What is your latest book about?
“Exclusive: Reporters in Love…and War” is a satiric screwball comedy, a novel about two competing newspaper reporters from Long Island’s Newsday who fall in and out of love as they become foreign correspondents in Northern Ireland, Dublin and the Basque Country. “Exclusive” is also about the fine line between fact and fiction. As the first page says, “This book is based casually on our lives. Some of it is even true.” The protagonists are named Barbara Fischkin and Jim Mulvaney and they are our fictional alter egos. Brooklyn-Jewish and Queens-Irish. I’ve “imagined” other real life characters as well, some of who may be of particular interest to Echo readers, including Gerry Adams, Danny Morrison, Ian Paisley, Congressman Peter King and Dan Tubridy, proprietor of Pier 92 in Rockaway. A variety of my own relatives also appear as made-up characters, including my father-in-law Jim Mulvaney Sr., a Queens criminal lawyer, and my mother Ida Fischkin, a temple activist, who reads “Too Long A Sacrifice” by the great, and now dearly missed, Jack Holland and winds up in her own adventure on the Andersonstown Road.

What is your writing routine? Are there ideal conditions?
The ideal condition is no Internet. It’s too much fun. You could procrastinate away an entire writing life on the Internet so I write on a laptop that is not connected. If I have a quick question requiring research, I try to look it up in a real encyclopedia, the kind that has volumes.
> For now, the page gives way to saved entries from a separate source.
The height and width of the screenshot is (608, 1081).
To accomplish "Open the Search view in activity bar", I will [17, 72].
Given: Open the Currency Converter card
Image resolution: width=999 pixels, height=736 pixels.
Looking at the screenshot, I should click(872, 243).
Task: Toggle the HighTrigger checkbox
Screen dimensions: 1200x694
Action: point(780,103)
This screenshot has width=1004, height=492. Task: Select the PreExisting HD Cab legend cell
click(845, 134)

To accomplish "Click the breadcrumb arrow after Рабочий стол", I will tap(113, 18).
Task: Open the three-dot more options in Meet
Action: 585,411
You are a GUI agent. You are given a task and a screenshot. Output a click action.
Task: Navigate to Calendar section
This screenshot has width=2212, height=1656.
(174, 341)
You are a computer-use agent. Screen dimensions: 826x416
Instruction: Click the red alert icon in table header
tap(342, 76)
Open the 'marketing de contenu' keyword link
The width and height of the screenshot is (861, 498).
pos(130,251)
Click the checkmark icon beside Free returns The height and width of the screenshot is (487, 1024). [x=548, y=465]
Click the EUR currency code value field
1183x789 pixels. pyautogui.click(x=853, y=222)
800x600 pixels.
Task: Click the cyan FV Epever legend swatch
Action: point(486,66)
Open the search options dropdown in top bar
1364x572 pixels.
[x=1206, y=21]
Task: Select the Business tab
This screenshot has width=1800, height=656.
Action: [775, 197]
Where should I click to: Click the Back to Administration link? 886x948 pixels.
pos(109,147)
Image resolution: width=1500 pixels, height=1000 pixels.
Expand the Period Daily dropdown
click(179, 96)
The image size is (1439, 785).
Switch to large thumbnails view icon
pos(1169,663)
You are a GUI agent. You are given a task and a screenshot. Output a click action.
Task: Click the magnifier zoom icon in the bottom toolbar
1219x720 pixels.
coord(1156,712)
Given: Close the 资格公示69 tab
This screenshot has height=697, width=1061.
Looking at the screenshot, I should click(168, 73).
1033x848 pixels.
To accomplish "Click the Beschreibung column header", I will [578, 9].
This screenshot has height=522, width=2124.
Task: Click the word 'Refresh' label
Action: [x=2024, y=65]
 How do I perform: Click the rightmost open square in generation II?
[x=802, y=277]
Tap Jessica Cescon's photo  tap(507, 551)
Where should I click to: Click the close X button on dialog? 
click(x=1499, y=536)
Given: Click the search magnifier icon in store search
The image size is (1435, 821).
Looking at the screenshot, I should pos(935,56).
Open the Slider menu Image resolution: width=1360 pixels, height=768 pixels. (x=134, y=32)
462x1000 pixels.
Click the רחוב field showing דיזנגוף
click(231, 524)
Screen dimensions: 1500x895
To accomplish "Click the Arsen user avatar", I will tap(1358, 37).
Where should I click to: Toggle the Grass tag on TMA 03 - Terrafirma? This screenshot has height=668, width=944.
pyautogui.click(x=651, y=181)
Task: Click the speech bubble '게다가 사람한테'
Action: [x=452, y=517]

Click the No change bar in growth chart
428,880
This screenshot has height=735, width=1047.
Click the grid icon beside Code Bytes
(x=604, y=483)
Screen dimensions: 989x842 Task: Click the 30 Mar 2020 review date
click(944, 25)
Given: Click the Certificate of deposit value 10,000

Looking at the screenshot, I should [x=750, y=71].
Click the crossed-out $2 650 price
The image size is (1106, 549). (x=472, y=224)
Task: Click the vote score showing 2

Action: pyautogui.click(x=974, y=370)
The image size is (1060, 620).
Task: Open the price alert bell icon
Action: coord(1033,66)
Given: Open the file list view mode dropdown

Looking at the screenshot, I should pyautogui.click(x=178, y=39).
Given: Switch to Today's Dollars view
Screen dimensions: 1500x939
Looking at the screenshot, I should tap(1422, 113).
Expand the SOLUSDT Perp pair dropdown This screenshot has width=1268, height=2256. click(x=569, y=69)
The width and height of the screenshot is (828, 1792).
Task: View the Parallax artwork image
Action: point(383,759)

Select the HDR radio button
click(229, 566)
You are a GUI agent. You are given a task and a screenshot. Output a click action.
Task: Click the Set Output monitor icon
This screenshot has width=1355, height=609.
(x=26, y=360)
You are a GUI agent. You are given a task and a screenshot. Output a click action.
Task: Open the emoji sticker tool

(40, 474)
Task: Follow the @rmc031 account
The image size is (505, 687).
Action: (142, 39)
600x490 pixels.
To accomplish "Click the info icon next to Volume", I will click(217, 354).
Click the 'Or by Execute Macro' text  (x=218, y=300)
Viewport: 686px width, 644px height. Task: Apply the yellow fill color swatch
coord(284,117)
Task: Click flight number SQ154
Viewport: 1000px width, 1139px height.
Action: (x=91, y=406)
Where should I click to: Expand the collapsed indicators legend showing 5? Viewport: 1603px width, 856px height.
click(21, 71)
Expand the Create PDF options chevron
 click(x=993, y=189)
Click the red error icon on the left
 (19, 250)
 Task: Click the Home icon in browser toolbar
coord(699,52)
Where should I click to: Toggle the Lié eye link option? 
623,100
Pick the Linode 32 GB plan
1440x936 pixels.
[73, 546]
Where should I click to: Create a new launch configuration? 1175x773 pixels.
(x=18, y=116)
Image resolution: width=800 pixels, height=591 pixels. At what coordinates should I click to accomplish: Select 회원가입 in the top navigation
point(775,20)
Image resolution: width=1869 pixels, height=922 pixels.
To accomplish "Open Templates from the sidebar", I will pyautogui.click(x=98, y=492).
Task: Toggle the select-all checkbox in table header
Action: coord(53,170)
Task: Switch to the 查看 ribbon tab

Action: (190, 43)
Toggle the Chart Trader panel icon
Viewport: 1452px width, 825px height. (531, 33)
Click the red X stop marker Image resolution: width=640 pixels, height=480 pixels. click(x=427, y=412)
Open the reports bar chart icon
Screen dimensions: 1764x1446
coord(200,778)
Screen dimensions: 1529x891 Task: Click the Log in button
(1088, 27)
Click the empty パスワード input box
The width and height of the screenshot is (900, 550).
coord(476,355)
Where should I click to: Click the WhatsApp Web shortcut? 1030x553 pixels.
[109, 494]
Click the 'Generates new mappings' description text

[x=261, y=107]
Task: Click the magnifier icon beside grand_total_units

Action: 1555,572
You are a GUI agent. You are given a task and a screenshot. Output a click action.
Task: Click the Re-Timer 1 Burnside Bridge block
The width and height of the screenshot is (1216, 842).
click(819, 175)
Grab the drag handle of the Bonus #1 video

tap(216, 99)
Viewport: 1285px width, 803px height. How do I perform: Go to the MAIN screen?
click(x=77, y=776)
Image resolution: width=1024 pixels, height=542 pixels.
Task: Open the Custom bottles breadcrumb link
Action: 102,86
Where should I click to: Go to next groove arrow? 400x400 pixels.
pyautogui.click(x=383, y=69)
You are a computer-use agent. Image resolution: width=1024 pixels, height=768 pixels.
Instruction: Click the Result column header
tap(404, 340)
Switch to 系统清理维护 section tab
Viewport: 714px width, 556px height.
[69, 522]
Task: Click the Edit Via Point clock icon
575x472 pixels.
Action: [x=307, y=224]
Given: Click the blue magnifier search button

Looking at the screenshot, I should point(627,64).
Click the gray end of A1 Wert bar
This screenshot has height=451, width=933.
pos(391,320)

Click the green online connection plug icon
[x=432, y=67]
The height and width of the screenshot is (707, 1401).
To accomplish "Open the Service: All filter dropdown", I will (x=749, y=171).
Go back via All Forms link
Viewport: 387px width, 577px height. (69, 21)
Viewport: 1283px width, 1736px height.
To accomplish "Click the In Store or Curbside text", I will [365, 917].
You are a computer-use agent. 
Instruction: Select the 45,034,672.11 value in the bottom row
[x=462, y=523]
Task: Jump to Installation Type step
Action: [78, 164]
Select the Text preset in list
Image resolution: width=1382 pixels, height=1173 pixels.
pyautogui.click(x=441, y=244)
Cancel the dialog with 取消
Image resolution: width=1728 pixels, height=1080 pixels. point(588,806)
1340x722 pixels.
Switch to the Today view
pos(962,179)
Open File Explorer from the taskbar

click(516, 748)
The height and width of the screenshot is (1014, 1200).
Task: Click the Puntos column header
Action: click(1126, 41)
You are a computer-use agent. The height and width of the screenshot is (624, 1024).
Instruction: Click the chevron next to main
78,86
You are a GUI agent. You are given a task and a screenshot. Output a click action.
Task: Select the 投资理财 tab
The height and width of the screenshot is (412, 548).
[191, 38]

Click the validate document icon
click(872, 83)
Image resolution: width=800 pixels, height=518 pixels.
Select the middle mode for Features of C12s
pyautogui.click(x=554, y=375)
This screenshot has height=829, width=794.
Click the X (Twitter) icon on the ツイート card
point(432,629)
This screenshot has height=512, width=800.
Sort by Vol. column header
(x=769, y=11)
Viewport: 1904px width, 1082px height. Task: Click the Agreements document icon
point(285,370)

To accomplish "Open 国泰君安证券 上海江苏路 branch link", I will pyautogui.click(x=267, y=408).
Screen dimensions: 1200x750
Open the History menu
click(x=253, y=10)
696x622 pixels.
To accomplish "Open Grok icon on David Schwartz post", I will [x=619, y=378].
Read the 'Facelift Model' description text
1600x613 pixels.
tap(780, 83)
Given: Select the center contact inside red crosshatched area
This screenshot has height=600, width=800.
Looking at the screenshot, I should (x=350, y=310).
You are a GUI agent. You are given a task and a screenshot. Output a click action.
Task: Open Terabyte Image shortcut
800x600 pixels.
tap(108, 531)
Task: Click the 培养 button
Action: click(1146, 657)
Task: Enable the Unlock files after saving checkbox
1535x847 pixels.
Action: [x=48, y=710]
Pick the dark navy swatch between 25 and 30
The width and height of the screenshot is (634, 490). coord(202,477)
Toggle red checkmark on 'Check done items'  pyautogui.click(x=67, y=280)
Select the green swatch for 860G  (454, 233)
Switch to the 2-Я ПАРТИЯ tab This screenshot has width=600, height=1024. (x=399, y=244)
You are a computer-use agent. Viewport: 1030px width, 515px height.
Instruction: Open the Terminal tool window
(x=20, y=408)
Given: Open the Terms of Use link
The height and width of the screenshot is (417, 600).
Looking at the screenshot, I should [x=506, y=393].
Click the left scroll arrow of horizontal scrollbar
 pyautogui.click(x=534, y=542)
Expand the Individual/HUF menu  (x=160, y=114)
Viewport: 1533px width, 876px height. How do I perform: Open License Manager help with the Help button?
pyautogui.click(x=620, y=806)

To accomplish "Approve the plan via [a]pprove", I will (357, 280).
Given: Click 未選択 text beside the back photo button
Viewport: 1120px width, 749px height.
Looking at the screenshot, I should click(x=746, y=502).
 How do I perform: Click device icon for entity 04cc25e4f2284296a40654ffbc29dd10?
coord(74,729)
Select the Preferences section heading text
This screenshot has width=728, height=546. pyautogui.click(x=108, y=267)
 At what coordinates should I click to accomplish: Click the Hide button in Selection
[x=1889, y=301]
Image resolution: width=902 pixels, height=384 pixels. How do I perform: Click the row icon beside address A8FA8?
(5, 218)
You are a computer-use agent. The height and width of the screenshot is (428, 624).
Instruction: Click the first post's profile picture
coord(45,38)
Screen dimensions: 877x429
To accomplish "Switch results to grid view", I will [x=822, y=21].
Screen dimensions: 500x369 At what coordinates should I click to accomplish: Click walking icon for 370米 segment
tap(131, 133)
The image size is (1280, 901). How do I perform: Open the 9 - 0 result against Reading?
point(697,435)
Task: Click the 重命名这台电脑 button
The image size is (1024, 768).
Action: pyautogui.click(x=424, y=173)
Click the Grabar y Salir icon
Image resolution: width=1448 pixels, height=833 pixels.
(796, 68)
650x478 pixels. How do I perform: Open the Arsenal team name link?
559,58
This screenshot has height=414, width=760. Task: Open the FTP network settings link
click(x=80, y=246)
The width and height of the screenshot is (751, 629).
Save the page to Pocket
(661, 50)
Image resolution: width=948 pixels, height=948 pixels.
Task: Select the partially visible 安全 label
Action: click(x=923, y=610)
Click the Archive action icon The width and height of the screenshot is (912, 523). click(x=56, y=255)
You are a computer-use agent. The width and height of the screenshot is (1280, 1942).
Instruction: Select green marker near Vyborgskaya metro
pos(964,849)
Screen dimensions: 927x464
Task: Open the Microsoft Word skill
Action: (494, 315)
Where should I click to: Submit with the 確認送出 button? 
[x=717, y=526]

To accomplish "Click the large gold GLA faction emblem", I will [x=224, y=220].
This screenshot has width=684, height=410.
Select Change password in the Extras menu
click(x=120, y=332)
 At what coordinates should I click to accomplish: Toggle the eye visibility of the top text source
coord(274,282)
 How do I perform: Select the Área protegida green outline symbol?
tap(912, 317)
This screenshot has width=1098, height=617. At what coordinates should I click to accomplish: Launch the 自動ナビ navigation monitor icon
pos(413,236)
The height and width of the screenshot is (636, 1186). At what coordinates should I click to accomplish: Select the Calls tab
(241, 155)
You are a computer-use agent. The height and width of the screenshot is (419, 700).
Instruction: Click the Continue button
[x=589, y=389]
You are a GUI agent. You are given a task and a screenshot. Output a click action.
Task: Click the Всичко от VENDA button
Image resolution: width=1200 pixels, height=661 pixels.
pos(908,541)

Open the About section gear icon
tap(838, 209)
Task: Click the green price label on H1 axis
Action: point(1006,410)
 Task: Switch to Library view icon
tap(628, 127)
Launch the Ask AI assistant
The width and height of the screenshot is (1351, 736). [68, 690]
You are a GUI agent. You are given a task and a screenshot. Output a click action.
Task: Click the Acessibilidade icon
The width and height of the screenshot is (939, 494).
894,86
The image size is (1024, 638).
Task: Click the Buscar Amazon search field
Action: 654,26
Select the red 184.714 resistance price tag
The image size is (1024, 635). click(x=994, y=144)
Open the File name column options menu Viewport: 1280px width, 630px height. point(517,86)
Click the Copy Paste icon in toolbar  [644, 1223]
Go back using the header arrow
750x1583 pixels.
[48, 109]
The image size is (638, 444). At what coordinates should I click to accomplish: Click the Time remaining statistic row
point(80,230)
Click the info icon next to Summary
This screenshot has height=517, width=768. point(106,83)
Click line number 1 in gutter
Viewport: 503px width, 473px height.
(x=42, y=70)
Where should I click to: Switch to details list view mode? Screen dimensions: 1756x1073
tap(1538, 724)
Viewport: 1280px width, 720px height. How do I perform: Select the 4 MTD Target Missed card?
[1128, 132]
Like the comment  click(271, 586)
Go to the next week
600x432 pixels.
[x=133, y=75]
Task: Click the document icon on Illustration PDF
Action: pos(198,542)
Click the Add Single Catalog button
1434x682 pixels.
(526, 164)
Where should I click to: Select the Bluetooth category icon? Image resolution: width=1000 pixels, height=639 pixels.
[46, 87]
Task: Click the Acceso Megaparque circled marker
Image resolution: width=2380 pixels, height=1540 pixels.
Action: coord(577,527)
What advice to you have for aspiring writers?
Writing that sits in a drawer is never as good as the work you send out for others to scrutinize. Certainly blogs make this easier. But how much of that writing is meant to be serious writing – and how much is actually read by editors? Every writer needs a second pair of eyes, at least. A good editor is priceless, so find one.

Name three books that are memorable in terms of your reading pleasure?
“Beloved” by Toni Morrison
“Geek Love” by Katherine Dunn
“The Executioner’s Song” by Norman Mailer

What book are you currently reading?
I read at least two at once. Now it’s “The Freedom Line” by Peter Eisner and “Leeway Cottage” by Beth Gutcheon. History and fiction, both extraordinarily compelling takes on the nuances of World War II – from the Basque and, in part, Danish perspectives. It is a period I hope to tackle in a later novel.

Is there a book you wish you had written?
“Portnoy’s Complaint” by Phillip Roth. But from my point of view.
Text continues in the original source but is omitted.